# What if we LIKE the Cold?!



## arsenal (Aug 19, 2009)

I just wanted to do a quick missive about how many places I find people talking about how cold it is in Canada and how one should understand this before thinking of moving there...

I grew up in California. I have spent my life moving steadily north (arrived in Pennsylvania last year). My favorite New Years celebration in memory was spent on a bridge over the Chicago river when the temp was hovering around -5 F.

If Novosibirsk was in an English-speaking country, or if Iqaluit was a bigger city, I'd seriously consider them. As it is, Canada seems the best avenue for really getting my chill on.

Anyone else think the cold part is a draw rather than a drawback?


----------



## Auld Yin (Mar 10, 2009)

There's no doubt many new immigrants find the cold, snowy winters quite disconcerting. They come thinking they know cold but quickly find out they don't know jack about Canadian winters. Winters are long in most of Canada and the only place with much relief is, of course, the very southern west coast, although winters there are very wet and miserable, much like the UK.
Involvement in winter activities is the answer but many just hunker down from November until March and gripe, whine and moan about the cold.


----------



## arsenal (Aug 19, 2009)

Auld Yin said:


> Winters are long in most of Canada and the only place with much relief is, of course, the very southern west coast, although winters there are very wet and miserable, much like the UK.


You must be mistaken. Nothing is more miserable than 11 months of parched hot dryness in California. A 365-day deluge or a 12-month frost would be a welcome experience in my life these days :clap2:


----------



## fiona705 (Sep 2, 2009)

I love the cold & snow!!!! 

Instead of spending a fortune for a weeks ski holiday in Switzerland, Austria, Finland - we can now drive 30 mins to our local ski hill & ski most weekends for - if we are lucky - 4 months of the year. Last winter I got a gob as ski lift attendant so I was outside all winter & loved it.

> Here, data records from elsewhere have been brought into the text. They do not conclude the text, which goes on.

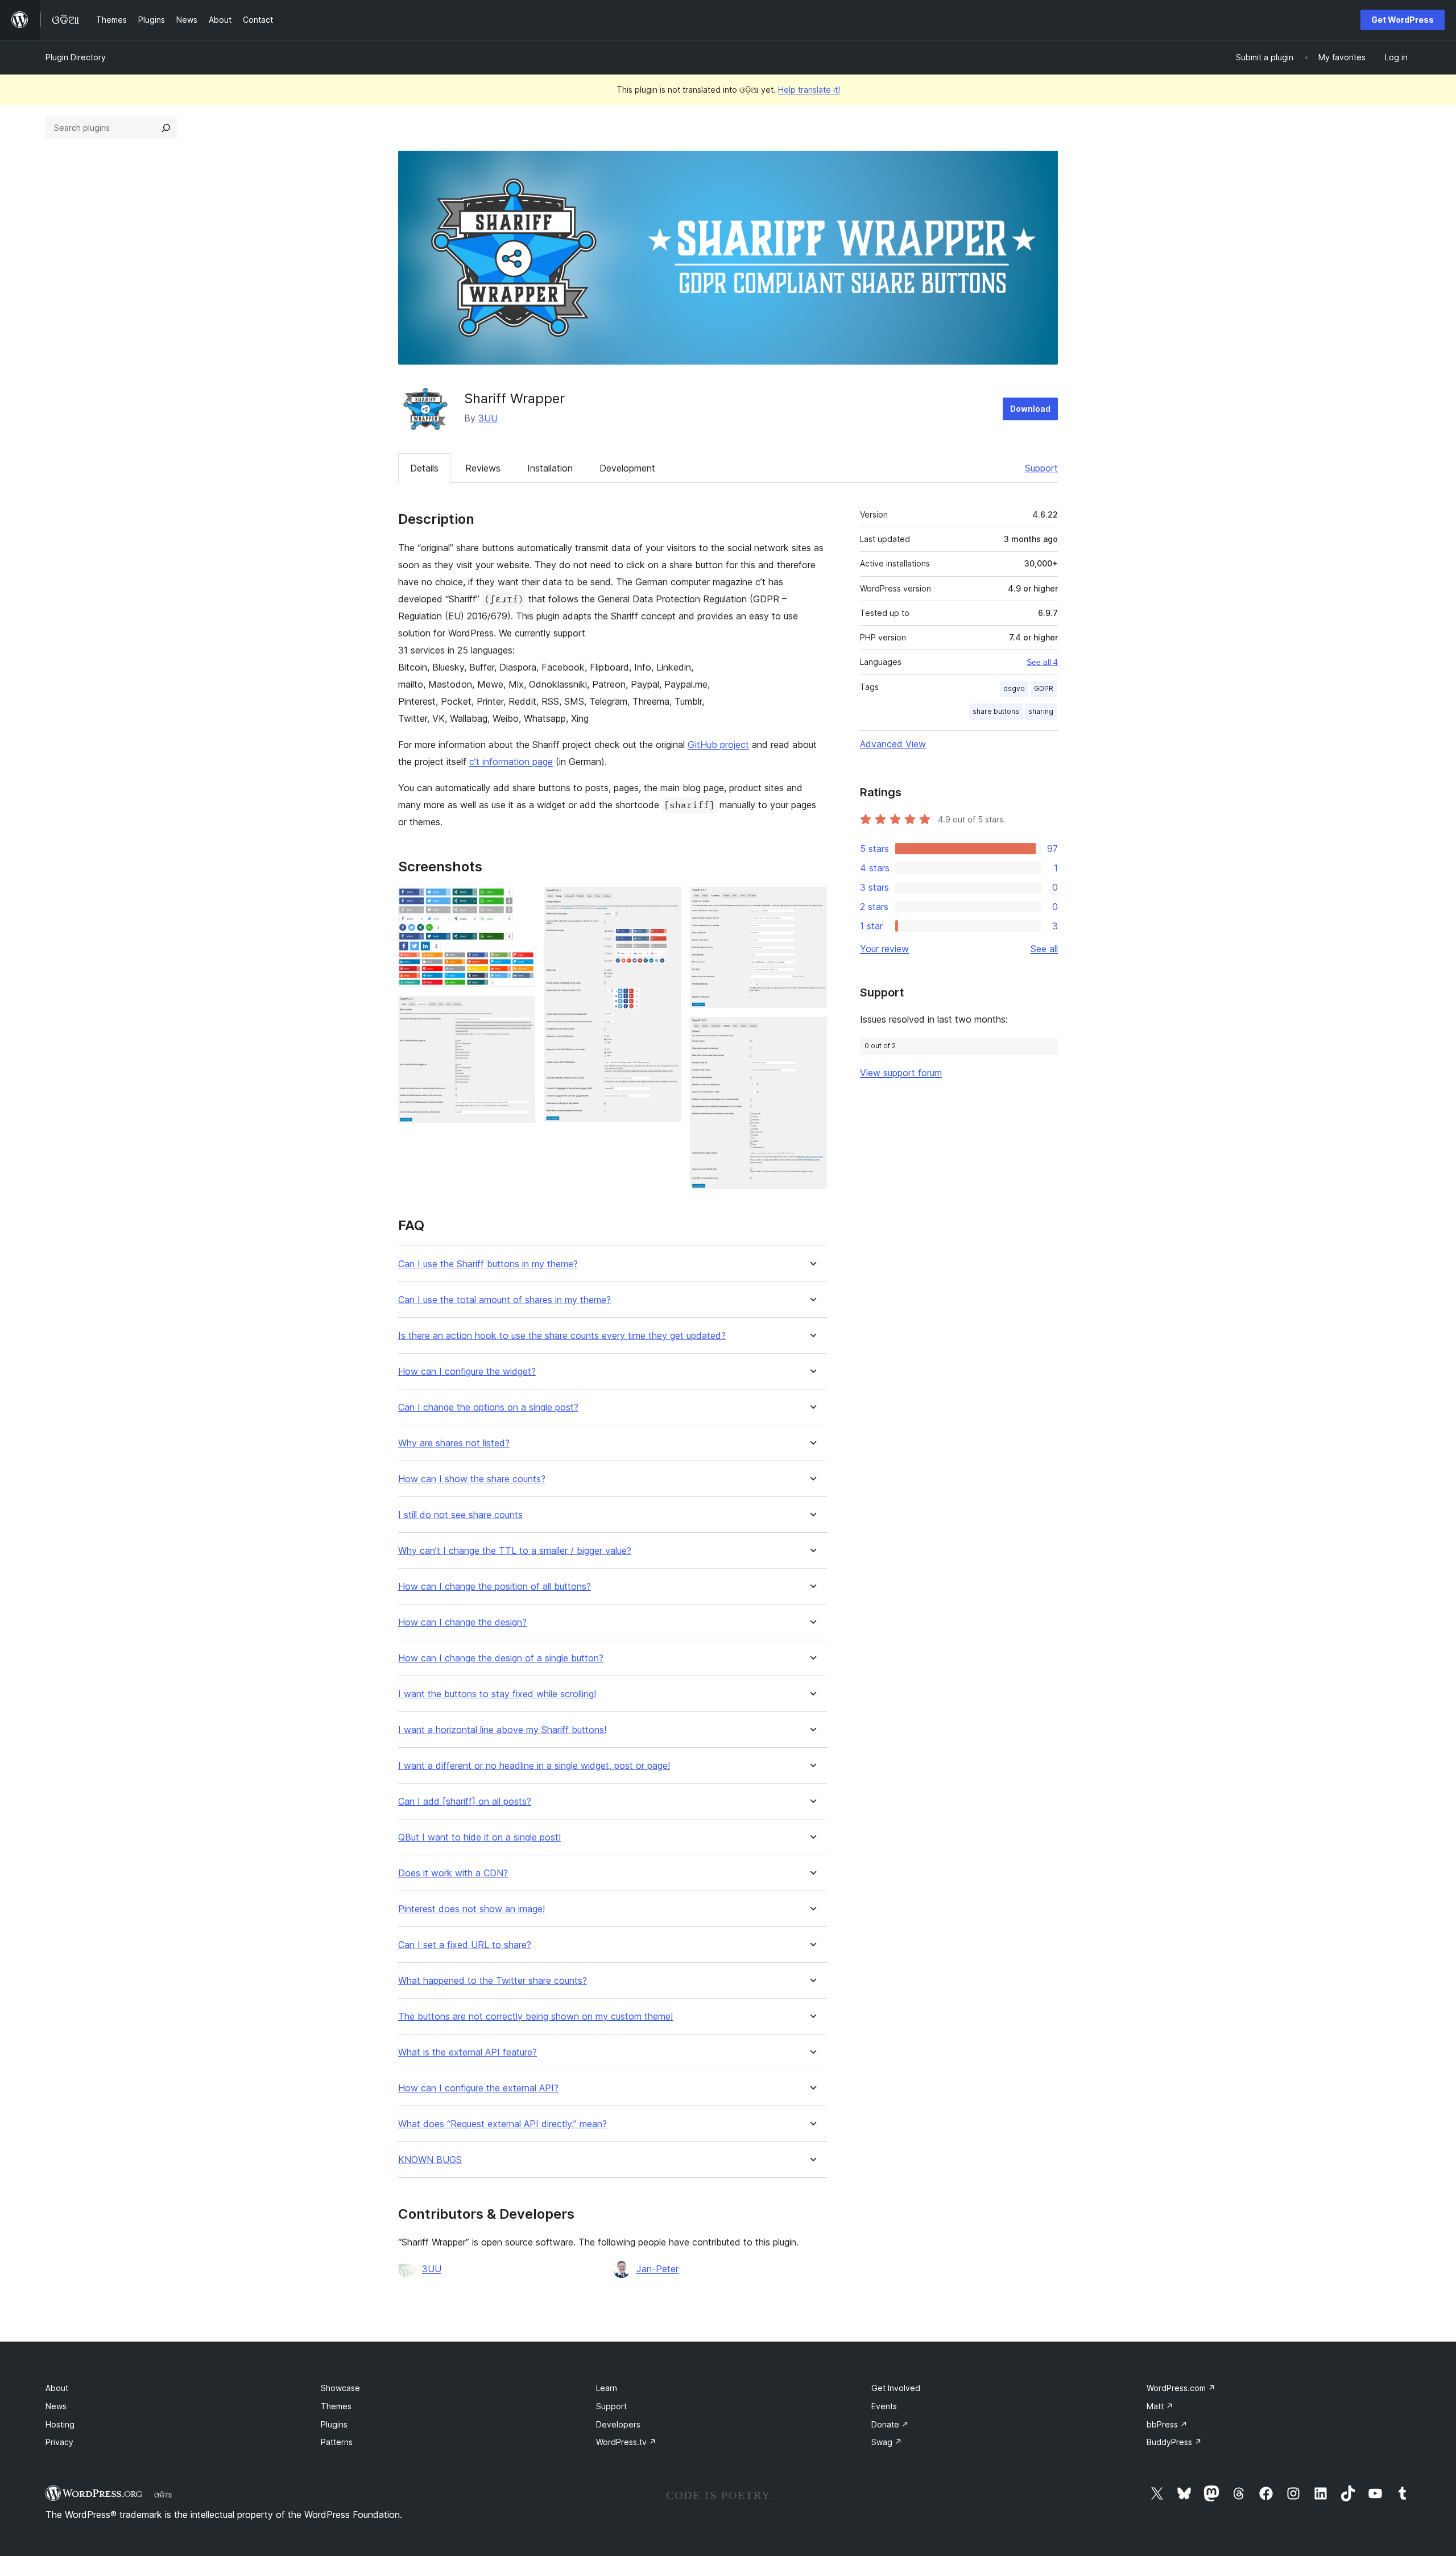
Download (1030, 408)
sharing (1040, 711)
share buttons (996, 711)
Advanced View (893, 744)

I admit Ive only been living in Canada for 2 years so the snow is still a novelty - but at least we get a white Christmas - something I never knew in England.

regards

Fiona


----------



## oddball (Aug 1, 2007)

My family and I left England on an early Novenber day , the skies were blue and the garden still full of roses and bright red poppies , we had our welcome in Canada with blowing snow and below zero temperatures , a trip to the local stores to outfit us all in typical Canadian attire and all was well . The children took to it like ducks to water , enjoying the skating and downhill sledding , my biggest suprise was what lousy drivers in the snow Canadians were , one would think it was the first snow they had encountered with cars in ditches etc . The only thing i found strange was the tendency toward the lack of 4 seasons , you only realy get 2 in Canada , bloody cold or stinking hot , although that was belied on my recent trip back , there was no summer as such , just spasmodic outbursts of sun , even the grass did not turn brown on most front lawns .


----------



## fiona705 (Sep 2, 2009)

oddball said:


> My family and I left England on an early Novenber day , the skies were blue and the garden still full of roses and bright red poppies ,
> **
> I must admit I miss the mild UK weather - just for the garden - here its 5 months under snow - cant do much gardening in that!!!!!
> 
> ...


** true again - hot & humid then 'oh my god Its -25'


----------